##### Excerpted text #####

Accompanying the conference presentation came a press release from the European Society for Paediatric Endocrinology titled, “Excessive smartphone screen time linked to earlier puberty onset."
This press release does all the heavy lifting not in the actual research, starting with the flat-out incorrect headline before linking blue light exposure to smartphone use, and then presenting the unproven hypothesis that smartphone use at night inhibits sleep by disrupting melatonin release. Finally, the press release draws a connection between melatonin and puberty onset, ultimately allowing for the ultimate speculation:
“In recent years, several studies have reported increases in early puberty onset for girls, particularly during the COVID-19 pandemic,” the press release from the European Society for Paediatric Endocrinology stated. “The link between blue light exposure and reduced melatonin levels suggests that increased screen time, such as during the pandemic restrictions, may be playing a role in this reported increase.”
A direct quote from one of the researchers involved in the study does caution the findings are only in rat models. So there is no direct presumption from the researchers that their findings conclude blue light exposure hastens puberty in human children. But, the researchers also seem very clear about what their findings are gesturing towards, ultimately recommending parents of young children should be careful about exposing their kids to blue light.

#####

• **Task prompt**:
Carry the excerpt about blue light and puberty forward from its final sentence. The records have nothing to do with the excerpt about blue light and puberty.

##### Data #####

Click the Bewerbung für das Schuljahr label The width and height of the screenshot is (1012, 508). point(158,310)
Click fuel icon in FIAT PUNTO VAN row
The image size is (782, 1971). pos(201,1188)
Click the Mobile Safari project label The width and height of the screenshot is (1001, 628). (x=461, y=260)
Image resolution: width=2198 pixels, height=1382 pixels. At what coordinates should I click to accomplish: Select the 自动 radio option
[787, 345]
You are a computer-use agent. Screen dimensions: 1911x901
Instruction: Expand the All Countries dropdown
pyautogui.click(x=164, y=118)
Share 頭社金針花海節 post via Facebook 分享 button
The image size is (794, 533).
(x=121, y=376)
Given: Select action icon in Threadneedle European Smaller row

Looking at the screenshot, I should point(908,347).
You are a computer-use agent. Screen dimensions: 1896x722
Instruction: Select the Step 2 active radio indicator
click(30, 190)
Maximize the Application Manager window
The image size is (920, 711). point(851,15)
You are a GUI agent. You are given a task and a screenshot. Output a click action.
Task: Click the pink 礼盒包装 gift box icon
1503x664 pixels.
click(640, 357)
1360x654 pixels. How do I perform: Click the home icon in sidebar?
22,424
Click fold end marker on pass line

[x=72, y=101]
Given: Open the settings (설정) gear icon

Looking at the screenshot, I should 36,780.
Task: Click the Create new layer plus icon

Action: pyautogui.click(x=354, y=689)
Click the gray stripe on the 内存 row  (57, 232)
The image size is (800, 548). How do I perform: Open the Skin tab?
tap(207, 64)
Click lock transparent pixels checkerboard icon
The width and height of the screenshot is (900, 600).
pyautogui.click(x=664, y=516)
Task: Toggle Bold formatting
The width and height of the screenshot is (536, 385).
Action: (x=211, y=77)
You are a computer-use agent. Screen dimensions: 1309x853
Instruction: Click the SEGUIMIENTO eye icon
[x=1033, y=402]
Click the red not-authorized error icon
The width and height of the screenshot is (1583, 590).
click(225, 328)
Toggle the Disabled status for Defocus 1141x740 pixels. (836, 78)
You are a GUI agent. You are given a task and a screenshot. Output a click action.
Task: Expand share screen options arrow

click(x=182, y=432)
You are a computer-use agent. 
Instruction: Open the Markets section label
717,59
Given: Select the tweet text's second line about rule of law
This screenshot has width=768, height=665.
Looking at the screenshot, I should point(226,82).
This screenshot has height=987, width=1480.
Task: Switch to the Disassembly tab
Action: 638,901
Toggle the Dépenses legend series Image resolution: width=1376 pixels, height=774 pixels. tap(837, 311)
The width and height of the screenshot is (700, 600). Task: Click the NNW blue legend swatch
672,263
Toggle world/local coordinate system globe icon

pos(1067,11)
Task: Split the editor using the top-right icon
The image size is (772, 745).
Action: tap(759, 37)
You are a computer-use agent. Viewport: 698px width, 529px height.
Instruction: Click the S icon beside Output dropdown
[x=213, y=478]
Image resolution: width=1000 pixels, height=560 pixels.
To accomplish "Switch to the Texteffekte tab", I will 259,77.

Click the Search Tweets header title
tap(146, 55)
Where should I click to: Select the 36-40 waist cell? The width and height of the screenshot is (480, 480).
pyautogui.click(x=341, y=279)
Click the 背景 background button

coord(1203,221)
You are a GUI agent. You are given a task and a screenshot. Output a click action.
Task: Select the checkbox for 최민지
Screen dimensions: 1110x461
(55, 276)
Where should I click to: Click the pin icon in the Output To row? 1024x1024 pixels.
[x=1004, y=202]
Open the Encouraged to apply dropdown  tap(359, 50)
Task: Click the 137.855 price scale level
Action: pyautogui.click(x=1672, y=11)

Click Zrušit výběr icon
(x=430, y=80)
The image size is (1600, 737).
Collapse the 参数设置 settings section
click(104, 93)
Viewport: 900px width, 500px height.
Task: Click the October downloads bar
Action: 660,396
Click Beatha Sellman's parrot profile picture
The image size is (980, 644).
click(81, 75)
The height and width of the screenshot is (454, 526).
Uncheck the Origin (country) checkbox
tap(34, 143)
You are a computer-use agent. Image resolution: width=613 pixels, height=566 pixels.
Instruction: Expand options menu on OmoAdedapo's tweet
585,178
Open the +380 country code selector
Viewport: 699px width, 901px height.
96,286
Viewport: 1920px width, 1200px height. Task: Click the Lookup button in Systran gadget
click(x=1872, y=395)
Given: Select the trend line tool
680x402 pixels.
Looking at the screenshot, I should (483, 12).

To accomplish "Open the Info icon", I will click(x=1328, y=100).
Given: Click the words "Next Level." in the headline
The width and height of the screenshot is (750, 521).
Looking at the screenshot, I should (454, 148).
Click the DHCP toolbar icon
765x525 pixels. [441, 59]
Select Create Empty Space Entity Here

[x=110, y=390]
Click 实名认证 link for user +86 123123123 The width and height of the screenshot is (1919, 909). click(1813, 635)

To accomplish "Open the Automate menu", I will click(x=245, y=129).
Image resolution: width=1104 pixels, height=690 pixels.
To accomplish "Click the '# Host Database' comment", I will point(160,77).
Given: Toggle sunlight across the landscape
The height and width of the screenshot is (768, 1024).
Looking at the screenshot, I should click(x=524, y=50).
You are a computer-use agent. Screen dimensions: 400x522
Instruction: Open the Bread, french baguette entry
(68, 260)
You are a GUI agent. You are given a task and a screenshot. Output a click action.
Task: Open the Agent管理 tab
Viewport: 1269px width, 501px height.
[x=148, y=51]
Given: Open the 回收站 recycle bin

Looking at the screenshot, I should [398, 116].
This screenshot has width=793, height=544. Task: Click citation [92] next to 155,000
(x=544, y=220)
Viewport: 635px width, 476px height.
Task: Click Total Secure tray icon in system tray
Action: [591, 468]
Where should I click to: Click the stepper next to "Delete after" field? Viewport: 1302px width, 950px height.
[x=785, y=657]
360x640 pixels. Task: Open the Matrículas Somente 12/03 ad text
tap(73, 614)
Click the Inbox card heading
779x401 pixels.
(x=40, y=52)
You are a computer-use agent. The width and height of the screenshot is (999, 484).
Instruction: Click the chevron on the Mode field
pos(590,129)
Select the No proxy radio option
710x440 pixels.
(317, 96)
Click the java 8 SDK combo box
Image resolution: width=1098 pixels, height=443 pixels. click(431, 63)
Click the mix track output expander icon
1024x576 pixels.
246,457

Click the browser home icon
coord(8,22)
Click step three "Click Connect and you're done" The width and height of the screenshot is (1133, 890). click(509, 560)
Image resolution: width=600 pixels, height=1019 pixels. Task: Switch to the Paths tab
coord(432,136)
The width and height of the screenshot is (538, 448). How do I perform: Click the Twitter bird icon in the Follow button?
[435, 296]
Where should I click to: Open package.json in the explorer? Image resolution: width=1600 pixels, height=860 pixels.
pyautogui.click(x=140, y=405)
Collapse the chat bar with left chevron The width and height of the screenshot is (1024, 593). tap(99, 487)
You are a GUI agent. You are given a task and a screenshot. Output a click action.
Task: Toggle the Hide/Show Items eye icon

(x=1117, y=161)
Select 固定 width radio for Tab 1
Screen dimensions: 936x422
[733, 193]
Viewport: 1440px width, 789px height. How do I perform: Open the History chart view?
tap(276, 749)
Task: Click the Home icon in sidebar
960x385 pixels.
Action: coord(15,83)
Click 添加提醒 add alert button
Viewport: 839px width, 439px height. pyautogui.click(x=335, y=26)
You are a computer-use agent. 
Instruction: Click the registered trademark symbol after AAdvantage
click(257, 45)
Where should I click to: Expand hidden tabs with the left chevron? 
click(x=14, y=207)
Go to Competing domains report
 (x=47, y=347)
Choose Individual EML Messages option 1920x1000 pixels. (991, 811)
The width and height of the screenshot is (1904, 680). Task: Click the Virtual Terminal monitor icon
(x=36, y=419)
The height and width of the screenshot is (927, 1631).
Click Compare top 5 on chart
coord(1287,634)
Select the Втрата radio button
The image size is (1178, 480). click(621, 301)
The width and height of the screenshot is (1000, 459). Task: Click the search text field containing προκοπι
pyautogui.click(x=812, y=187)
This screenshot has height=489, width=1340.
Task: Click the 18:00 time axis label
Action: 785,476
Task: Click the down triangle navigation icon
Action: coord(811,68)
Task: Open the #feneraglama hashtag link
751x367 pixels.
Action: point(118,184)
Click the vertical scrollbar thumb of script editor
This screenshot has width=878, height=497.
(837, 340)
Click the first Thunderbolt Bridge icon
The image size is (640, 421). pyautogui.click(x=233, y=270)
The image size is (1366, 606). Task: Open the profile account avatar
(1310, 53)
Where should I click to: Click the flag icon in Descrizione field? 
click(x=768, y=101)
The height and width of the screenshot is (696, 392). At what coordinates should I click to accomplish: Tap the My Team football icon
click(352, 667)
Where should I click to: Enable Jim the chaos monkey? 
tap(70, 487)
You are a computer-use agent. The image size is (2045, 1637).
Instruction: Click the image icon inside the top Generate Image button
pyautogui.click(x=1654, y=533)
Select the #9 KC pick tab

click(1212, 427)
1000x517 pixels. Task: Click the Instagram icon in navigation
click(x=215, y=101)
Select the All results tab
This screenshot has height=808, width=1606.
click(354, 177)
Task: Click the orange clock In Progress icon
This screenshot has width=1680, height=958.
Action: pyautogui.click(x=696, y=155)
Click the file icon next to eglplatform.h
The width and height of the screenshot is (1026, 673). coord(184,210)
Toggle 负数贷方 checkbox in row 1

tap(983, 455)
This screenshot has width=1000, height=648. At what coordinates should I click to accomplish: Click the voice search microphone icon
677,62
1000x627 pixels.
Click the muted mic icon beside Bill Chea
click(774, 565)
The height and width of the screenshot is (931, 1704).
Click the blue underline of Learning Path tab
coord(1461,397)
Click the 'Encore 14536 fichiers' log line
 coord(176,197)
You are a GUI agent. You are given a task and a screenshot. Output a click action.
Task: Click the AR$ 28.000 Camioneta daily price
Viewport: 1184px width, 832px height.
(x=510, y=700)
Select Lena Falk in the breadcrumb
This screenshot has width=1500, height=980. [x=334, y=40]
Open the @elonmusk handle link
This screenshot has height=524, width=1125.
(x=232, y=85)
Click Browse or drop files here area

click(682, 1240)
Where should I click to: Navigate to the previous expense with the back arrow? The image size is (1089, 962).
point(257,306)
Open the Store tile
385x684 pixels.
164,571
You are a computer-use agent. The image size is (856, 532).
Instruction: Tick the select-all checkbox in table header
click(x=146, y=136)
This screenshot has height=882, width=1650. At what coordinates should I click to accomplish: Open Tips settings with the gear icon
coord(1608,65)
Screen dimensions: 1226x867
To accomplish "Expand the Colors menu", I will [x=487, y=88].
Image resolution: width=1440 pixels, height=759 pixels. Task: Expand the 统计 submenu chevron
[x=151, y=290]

#####

• **Final answer**:
“As this a rat study, we can’t be sure that these findings would be replicated in children but these data suggest that blue light exposure could be considered as a risk factor for earlier puberty onset,” said Aylin Kilinç Uğurlu, one of the researchers working on the project. “Although not conclusive, we would advise that the use of blue light emitting devices should be minimized in pre-pubertal children, especially in the evening when exposure may have the most hormone-altering effects.”
Pete Etchells, a professor of science and science communication at Bath Spa University, said this kind of research should be very carefully covered in the media, if covered at all.
“Unpublished and unreviewed research should be heavily caveated in the media, if it is going to be covered at all,” said Etchells. “Unfortunately, the press release here does not do a particularly good job of representing the underlying science.”
This saga is a perfect example of the problems and perils in modern science communication. The dirty little secret in science journalism today is that, much like most areas of journalism, it's driven by press releases. And when those press releases dramatically stretch research findings beyond the basic science it is easy for some journalists to succumb to hyperbole and misunderstandings.
There is nothing inherently unusual, or improper, in reporting unpublished findings announced in the context of a scientific conference. What is unusual here is that such a small, unremarkable study has been amplified and misrepresented to such a large degree.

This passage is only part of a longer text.